As Pax pointed out, we don't know what would have happened if he'd gone the other way, but it seems likely he would have lived. After all, everyone else in that Wal-Mart did.
Sure. He may have lived -- but then again, maybe everyone else in the WalMart lived because he got involved. Maybe.
We. Don't. Know.
Maybe, if he hadn't acted, someone's three-year-old would have been taken hostage and ultimately killed. Would he have been able to live with that, after? Would that have been the outcome?
We. Don't. Know.
Maybe, if he hadn't acted, he would have stayed alive, gone home safe to his family, no additional deaths and the bad guys taken into custody alive. Would that have been the outcome?
We. Don't. Know.
It's very easy to look at the road not taken and think we know where it goes. But the point is, the road not taken was
not taken. Which means we absolutely Do. Not. Know. where that road would have led, if someone had taken it.

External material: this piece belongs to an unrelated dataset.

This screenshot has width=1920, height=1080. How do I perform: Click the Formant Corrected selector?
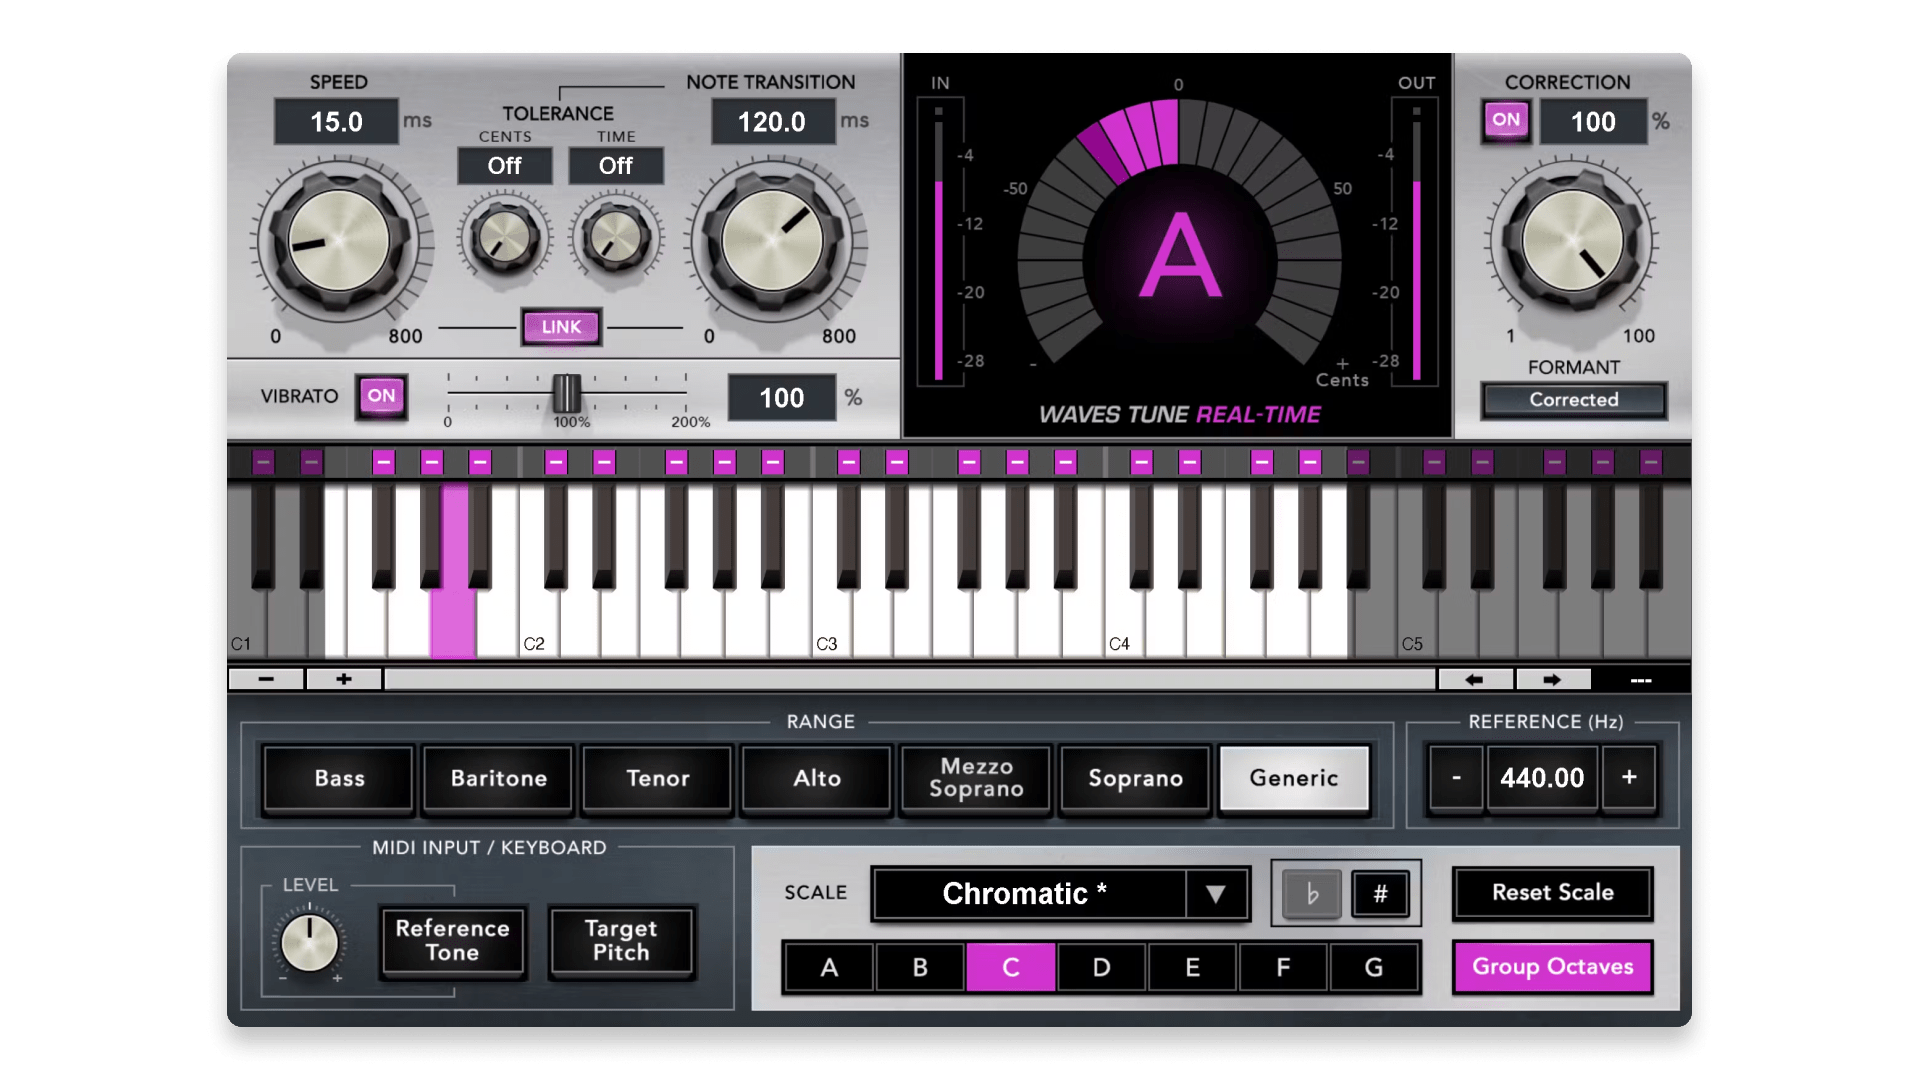pyautogui.click(x=1572, y=400)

There's no such thing as 20/20 hindsight.
Yes, it's horrible that a good and brave guy died. We want to construct a reality where he would be alive and the bad guys did absolutely nothing more to any other innocents. (We really want a reality where the officers lived, too.)

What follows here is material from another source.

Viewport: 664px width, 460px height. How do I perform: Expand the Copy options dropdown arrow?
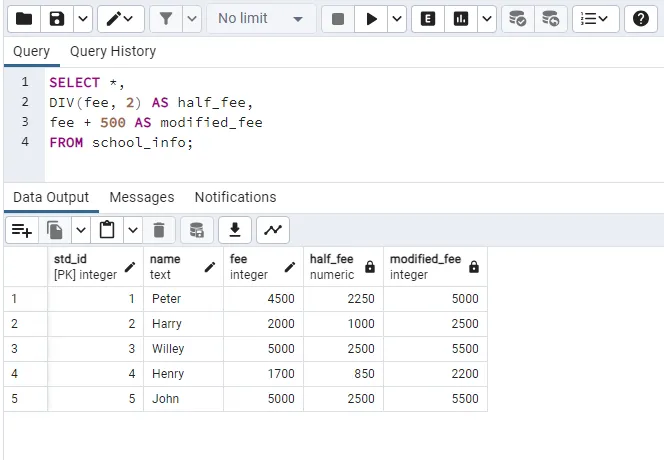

But that's not the reality we have. The reality we have is
this one, where Wilcox did what he did and then he died. Would he, himself, if he had it to do over, have done something else?
We. Don't. Know.
Maybe he thought it was worth the risk, counted the cost and accepted it in peace. Maybe his action did, in actual fact, save a hundred lives because the bad guys were going to torch the whole building or something.
We. Don't. Know.
Maybe he bitterly regretted it with his dying breath, and died for nothing.
We. Don't. Know.
It's human nature to make up stories about things like this. But we will absolutely
never know what would have happened in some other universe, on the road that wasn't taken.